Les vendanges manuelles : la précision, la tradition et l’esprit d’équipe
Ici, la vendange manuelle, c’est bien plus qu’une image d’Épinal. Elle reste ancrée, surtout chez :
- les vignerons en bio ou biodynamie, sensibles à la sélection pied par pied
- ceux qui consacrent une partie du domaine à des cuvées parcellaires ou à plus forte valeur ajoutée
- les parcelles difficiles, aux pentes rudes ou aux accès impossibles pour les machines
Le saviez-vous ? En période de vendanges manuelles au Pallet, il n’est pas rare de voir passer des groupes de 10 à 25 vendangeurs, venus parfois de loin. Au cœur de la saison, un bon vendangeur ici ramasse entre 800 et 1200 kg de raisin par jour, soit l’équivalent de 500 à 700 bouteilles potentielles par main (source : échanges internes du collectif, et retours de domaines locaux).

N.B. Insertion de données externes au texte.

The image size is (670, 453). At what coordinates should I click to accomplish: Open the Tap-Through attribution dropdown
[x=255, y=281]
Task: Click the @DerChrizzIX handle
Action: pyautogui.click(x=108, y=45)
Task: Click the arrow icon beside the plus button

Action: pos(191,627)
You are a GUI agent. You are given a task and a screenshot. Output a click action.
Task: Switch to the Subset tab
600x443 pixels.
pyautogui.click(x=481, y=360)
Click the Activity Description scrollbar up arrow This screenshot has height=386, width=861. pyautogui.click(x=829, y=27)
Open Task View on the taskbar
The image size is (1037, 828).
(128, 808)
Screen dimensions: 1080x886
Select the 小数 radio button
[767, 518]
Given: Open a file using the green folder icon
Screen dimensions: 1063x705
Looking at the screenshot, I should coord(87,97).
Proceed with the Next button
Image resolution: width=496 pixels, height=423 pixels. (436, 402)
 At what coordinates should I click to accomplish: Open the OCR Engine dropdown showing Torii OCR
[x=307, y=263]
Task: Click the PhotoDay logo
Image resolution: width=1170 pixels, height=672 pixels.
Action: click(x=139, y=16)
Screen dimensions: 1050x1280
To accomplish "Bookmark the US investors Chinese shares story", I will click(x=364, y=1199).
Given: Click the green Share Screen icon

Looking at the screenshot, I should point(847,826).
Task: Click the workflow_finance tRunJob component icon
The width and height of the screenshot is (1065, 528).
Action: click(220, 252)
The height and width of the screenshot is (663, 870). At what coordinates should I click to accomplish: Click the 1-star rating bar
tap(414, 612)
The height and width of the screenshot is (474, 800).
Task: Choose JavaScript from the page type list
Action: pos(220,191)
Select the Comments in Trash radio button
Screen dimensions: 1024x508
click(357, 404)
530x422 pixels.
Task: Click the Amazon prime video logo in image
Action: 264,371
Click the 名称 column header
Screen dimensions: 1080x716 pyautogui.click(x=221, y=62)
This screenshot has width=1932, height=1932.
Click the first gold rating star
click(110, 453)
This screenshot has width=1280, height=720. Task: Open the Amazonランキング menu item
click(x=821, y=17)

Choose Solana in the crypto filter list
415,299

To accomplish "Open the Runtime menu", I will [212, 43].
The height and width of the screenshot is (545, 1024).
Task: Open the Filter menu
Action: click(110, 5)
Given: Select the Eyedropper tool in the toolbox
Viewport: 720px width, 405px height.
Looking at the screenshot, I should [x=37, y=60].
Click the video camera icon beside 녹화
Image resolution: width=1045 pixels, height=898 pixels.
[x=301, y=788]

Les principaux atouts de cette méthode :
- Tri à la source : chaque grappe passe devant l’œil et la main, les raisins abîmés restent au champ
- Respect de l’intégrité du raisin : les baies arrivent entières, préservées de l’écrasement prématuré
- Travail d’équipe : on partage les doutes, les blagues et la fatigue, c’est souvent là que le collectif se forge vraiment
Mais il faut être honnête : la vendange manuelle coûte entre deux et quatre fois plus cher à l’hectare (estimations locales : entre 2500 et 3500 € / ha contre 600 à 1200 € pour la mécanique, sources : Chambres d’agriculture 44, échanges). Et trouver des bras chaque année, c’est un vrai défi, amplifié par la baisse de la main-d’œuvre saisonnière française (Le Monde, septembre 2023).
Portrait croisé de deux vendangeurs
Joseph, 67 ans, vendange chaque année depuis sa retraite. Il se lève à l’aube pour les Muscadet des coteaux du Pallet, parle d’une ambiance « qu’on ne retrouve nulle part ailleurs ». Louise, 26 ans, étudiante étrangère, découvre une discipline qui « rapproche des gens et des paysages ». Pour tous deux, l’expérience va bien au-delà du salaire.